SHORT EXERCISE:
Render every line of the records below as a JSON list of strings, one string per line, leaving out blank lines.

= = =

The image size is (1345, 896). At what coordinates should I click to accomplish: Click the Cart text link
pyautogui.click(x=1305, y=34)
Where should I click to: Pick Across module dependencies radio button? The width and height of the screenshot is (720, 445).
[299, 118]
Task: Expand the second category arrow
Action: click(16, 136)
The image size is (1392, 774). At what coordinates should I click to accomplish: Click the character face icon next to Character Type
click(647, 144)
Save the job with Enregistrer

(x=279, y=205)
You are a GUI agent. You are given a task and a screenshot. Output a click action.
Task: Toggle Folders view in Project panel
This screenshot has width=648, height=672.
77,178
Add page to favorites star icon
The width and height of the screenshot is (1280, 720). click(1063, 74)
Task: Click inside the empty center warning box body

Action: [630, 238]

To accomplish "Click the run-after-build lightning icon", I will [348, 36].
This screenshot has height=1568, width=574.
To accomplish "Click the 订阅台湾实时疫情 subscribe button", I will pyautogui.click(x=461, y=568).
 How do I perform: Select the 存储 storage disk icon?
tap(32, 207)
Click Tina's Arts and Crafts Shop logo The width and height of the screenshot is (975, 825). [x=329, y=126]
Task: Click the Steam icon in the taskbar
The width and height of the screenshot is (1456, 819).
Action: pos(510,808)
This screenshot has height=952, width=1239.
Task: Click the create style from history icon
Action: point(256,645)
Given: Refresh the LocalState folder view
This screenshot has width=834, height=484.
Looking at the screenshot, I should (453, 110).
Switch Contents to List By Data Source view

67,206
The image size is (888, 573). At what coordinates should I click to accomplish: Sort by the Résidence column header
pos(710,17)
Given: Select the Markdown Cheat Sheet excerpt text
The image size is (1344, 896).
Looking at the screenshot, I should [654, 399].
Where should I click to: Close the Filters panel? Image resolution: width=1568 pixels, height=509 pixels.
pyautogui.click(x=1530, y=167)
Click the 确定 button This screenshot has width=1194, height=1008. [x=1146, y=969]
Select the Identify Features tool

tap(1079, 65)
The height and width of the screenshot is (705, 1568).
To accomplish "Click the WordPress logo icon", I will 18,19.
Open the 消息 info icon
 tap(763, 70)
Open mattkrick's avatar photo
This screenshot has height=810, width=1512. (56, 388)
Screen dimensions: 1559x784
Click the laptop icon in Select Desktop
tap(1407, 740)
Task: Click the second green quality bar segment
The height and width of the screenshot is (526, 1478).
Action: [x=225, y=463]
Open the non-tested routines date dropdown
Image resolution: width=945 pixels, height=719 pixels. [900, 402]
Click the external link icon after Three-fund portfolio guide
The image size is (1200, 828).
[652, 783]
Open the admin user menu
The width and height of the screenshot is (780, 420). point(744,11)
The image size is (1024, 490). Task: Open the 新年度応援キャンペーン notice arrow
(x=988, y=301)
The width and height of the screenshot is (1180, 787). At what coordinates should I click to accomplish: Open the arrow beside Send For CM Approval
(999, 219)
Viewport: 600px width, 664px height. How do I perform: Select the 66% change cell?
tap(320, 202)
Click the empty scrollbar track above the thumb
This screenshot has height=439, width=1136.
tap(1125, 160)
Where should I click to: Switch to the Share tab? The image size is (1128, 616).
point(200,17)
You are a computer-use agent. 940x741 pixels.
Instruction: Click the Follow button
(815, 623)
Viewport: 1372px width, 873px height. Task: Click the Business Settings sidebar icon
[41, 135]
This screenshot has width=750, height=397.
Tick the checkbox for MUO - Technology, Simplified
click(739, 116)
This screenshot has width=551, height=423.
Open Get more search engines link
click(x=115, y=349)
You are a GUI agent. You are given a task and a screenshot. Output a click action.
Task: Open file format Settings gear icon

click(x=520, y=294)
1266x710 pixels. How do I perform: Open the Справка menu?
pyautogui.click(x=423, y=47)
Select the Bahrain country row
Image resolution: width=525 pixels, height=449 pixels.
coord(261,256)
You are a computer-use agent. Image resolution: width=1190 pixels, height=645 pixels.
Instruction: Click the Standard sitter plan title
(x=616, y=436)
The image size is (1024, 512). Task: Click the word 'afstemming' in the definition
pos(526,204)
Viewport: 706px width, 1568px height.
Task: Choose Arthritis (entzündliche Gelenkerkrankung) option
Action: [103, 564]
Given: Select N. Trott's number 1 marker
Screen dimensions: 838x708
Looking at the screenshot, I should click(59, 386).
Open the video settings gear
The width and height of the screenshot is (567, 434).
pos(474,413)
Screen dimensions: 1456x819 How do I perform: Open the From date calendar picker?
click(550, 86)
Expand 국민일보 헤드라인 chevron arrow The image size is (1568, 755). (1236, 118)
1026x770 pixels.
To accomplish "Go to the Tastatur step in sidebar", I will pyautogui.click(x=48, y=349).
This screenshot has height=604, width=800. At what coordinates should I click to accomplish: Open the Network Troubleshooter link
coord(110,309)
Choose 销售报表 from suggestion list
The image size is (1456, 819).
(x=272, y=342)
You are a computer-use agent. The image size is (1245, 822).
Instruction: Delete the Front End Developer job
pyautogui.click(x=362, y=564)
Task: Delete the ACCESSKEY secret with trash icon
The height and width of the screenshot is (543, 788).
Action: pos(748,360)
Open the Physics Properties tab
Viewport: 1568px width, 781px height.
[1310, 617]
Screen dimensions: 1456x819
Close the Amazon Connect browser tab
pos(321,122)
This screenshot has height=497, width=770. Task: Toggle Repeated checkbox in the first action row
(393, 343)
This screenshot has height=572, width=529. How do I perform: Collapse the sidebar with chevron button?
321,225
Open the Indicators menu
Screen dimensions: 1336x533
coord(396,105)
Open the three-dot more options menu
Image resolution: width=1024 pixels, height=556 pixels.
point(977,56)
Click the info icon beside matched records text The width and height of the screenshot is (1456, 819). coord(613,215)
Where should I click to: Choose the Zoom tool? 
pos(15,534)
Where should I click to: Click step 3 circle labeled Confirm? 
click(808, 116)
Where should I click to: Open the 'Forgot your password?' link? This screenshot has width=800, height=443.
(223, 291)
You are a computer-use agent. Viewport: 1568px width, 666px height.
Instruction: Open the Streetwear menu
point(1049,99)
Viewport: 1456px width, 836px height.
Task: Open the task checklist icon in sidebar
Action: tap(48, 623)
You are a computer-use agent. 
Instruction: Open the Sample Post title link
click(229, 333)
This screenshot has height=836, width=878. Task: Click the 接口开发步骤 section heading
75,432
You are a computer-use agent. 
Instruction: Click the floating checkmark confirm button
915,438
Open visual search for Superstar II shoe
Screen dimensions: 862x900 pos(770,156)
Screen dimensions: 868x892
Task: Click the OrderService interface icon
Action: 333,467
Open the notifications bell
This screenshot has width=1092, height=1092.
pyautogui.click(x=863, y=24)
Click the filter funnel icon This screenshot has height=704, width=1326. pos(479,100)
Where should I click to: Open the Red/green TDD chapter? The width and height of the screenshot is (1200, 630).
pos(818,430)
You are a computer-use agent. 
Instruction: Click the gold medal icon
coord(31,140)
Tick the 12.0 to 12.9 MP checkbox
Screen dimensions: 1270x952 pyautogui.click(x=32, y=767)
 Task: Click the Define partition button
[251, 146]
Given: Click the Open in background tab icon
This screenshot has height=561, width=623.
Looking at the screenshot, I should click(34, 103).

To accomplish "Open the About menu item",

= = =

THE COMPLETED TASK:
[
  "The image size is (1345, 896). At what coordinates should I click to accomplish: Click the Cart text link",
  "pyautogui.click(x=1305, y=34)",
  "Where should I click to: Pick Across module dependencies radio button? The width and height of the screenshot is (720, 445).",
  "[299, 118]",
  "Task: Expand the second category arrow",
  "Action: click(16, 136)",
  "The image size is (1392, 774). At what coordinates should I click to accomplish: Click the character face icon next to Character Type",
  "click(647, 144)",
  "Save the job with Enregistrer",
  "(x=279, y=205)",
  "You are a GUI agent. You are given a task and a screenshot. Output a click action.",
  "Task: Toggle Folders view in Project panel",
  "This screenshot has width=648, height=672.",
  "77,178",
  "Add page to favorites star icon",
  "The width and height of the screenshot is (1280, 720). click(1063, 74)",
  "Task: Click inside the empty center warning box body",
  "Action: [630, 238]",
  "To accomplish \"Click the run-after-build lightning icon\", I will [348, 36].",
  "This screenshot has height=1568, width=574.",
  "To accomplish \"Click the 订阅台湾实时疫情 subscribe button\", I will pyautogui.click(x=461, y=568).",
  " How do I perform: Select the 存储 storage disk icon?",
  "tap(32, 207)",
  "Click Tina's Arts and Crafts Shop logo The width and height of the screenshot is (975, 825). [x=329, y=126]",
  "Task: Click the Steam icon in the taskbar",
  "The width and height of the screenshot is (1456, 819).",
  "Action: pos(510,808)",
  "This screenshot has height=952, width=1239.",
  "Task: Click the create style from history icon",
  "Action: point(256,645)",
  "Given: Refresh the LocalState folder view",
  "This screenshot has width=834, height=484.",
  "Looking at the screenshot, I should (453, 110).",
  "Switch Contents to List By Data Source view",
  "67,206",
  "The image size is (888, 573). At what coordinates should I click to accomplish: Sort by the Résidence column header",
  "pos(710,17)",
  "Given: Select the Markdown Cheat Sheet excerpt text",
  "The image size is (1344, 896).",
  "Looking at the screenshot, I should [654, 399].",
  "Where should I click to: Close the Filters panel? Image resolution: width=1568 pixels, height=509 pixels.",
  "pyautogui.click(x=1530, y=167)",
  "Click the 确定 button This screenshot has width=1194, height=1008. [x=1146, y=969]",
  "Select the Identify Features tool",
  "tap(1079, 65)",
  "The height and width of the screenshot is (705, 1568).",
  "To accomplish \"Click the WordPress logo icon\", I will 18,19.",
  "Open the 消息 info icon",
  " tap(763, 70)",
  "Open mattkrick's avatar photo",
  "This screenshot has height=810, width=1512. (56, 388)",
  "Screen dimensions: 1559x784",
  "Click the laptop icon in Select Desktop",
  "tap(1407, 740)",
  "Task: Click the second green quality bar segment",
  "The height and width of the screenshot is (526, 1478).",
  "Action: [x=225, y=463]",
  "Open the non-tested routines date dropdown",
  "Image resolution: width=945 pixels, height=719 pixels. [900, 402]",
  "Click the external link icon after Three-fund portfolio guide",
  "The image size is (1200, 828).",
  "[652, 783]",
  "Open the admin user menu",
  "The width and height of the screenshot is (780, 420). point(744,11)",
  "The image size is (1024, 490). Task: Open the 新年度応援キャンペーン notice arrow",
  "(x=988, y=301)",
  "The width and height of the screenshot is (1180, 787). At what coordinates should I click to accomplish: Open the arrow beside Send For CM Approval",
  "(999, 219)",
  "Viewport: 600px width, 664px height. How do I perform: Select the 66% change cell?",
  "tap(320, 202)",
  "Click the empty scrollbar track above the thumb",
  "This screenshot has height=439, width=1136.",
  "tap(1125, 160)",
  "Where should I click to: Switch to the Share tab? The image size is (1128, 616).",
  "point(200,17)",
  "You are a computer-use agent. 940x741 pixels.",
  "Instruction: Click the Follow button",
  "(815, 623)",
  "Viewport: 1372px width, 873px height. Task: Click the Business Settings sidebar icon",
  "[41, 135]",
  "This screenshot has width=750, height=397.",
  "Tick the checkbox for MUO - Technology, Simplified",
  "click(739, 116)",
  "This screenshot has width=551, height=423.",
  "Open Get more search engines link",
  "click(x=115, y=349)",
  "You are a GUI agent. You are given a task and a screenshot. Output a click action.",
  "Task: Open file format Settings gear icon",
  "click(x=520, y=294)",
  "1266x710 pixels. How do I perform: Open the Справка menu?",
  "pyautogui.click(x=423, y=47)",
  "Select the Bahrain country row",
  "Image resolution: width=525 pixels, height=449 pixels.",
  "coord(261,256)",
  "You are a computer-use agent. Image resolution: width=1190 pixels, height=645 pixels.",
  "Instruction: Click the Standard sitter plan title",
  "(x=616, y=436)",
  "The image size is (1024, 512). Task: Click the word 'afstemming' in the definition",
  "pos(526,204)",
  "Viewport: 706px width, 1568px height.",
  "Task: Choose Arthritis (entzündliche Gelenkerkrankung) option",
  "Action: [103, 564]",
  "Given: Select N. Trott's number 1 marker",
  "Screen dimensions: 838x708",
  "Looking at the screenshot, I should click(59, 386).",
  "Open the video settings gear",
  "The width and height of the screenshot is (567, 434).",
  "pos(474,413)",
  "Screen dimensions: 1456x819 How do I perform: Open the From date calendar picker?",
  "click(550, 86)",
  "Expand 국민일보 헤드라인 chevron arrow The image size is (1568, 755). (1236, 118)",
  "1026x770 pixels.",
  "To accomplish \"Go to the Tastatur step in sidebar\", I will pyautogui.click(x=48, y=349).",
  "This screenshot has height=604, width=800. At what coordinates should I click to accomplish: Open the Network Troubleshooter link",
  "coord(110,309)",
  "Choose 销售报表 from suggestion list",
  "The image size is (1456, 819).",
  "(x=272, y=342)",
  "You are a computer-use agent. The image size is (1245, 822).",
  "Instruction: Delete the Front End Developer job",
  "pyautogui.click(x=362, y=564)",
  "Task: Delete the ACCESSKEY secret with trash icon",
  "The height and width of the screenshot is (543, 788).",
  "Action: pos(748,360)",
  "Open the Physics Properties tab",
  "Viewport: 1568px width, 781px height.",
  "[1310, 617]",
  "Screen dimensions: 1456x819",
  "Close the Amazon Connect browser tab",
  "pos(321,122)",
  "This screenshot has height=497, width=770. Task: Toggle Repeated checkbox in the first action row",
  "(393, 343)",
  "This screenshot has height=572, width=529. How do I perform: Collapse the sidebar with chevron button?",
  "321,225",
  "Open the Indicators menu",
  "Screen dimensions: 1336x533",
  "coord(396,105)",
  "Open the three-dot more options menu",
  "Image resolution: width=1024 pixels, height=556 pixels.",
  "point(977,56)",
  "Click the info icon beside matched records text The width and height of the screenshot is (1456, 819). coord(613,215)",
  "Where should I click to: Choose the Zoom tool? ",
  "pos(15,534)",
  "Where should I click to: Click step 3 circle labeled Confirm? ",
  "click(808, 116)",
  "Where should I click to: Open the 'Forgot your password?' link? This screenshot has width=800, height=443.",
  "(223, 291)",
  "You are a computer-use agent. Viewport: 1568px width, 666px height.",
  "Instruction: Open the Streetwear menu",
  "point(1049,99)",
  "Viewport: 1456px width, 836px height.",
  "Task: Open the task checklist icon in sidebar",
  "Action: tap(48, 623)",
  "You are a computer-use agent. ",
  "Instruction: Open the Sample Post title link",
  "click(229, 333)",
  "This screenshot has height=836, width=878. Task: Click the 接口开发步骤 section heading",
  "75,432",
  "You are a computer-use agent. ",
  "Instruction: Click the floating checkmark confirm button",
  "915,438",
  "Open visual search for Superstar II shoe",
  "Screen dimensions: 862x900 pos(770,156)",
  "Screen dimensions: 868x892",
  "Task: Click the OrderService interface icon",
  "Action: 333,467",
  "Open the notifications bell",
  "This screenshot has width=1092, height=1092.",
  "pyautogui.click(x=863, y=24)",
  "Click the filter funnel icon This screenshot has height=704, width=1326. pos(479,100)",
  "Where should I click to: Open the Red/green TDD chapter? The width and height of the screenshot is (1200, 630).",
  "pos(818,430)",
  "You are a computer-use agent. ",
  "Instruction: Click the gold medal icon",
  "coord(31,140)",
  "Tick the 12.0 to 12.9 MP checkbox",
  "Screen dimensions: 1270x952 pyautogui.click(x=32, y=767)",
  " Task: Click the Define partition button",
  "[251, 146]",
  "Given: Click the Open in background tab icon",
  "This screenshot has height=561, width=623.",
  "Looking at the screenshot, I should click(34, 103).",
  "To accomplish \"Open the About menu item\","
]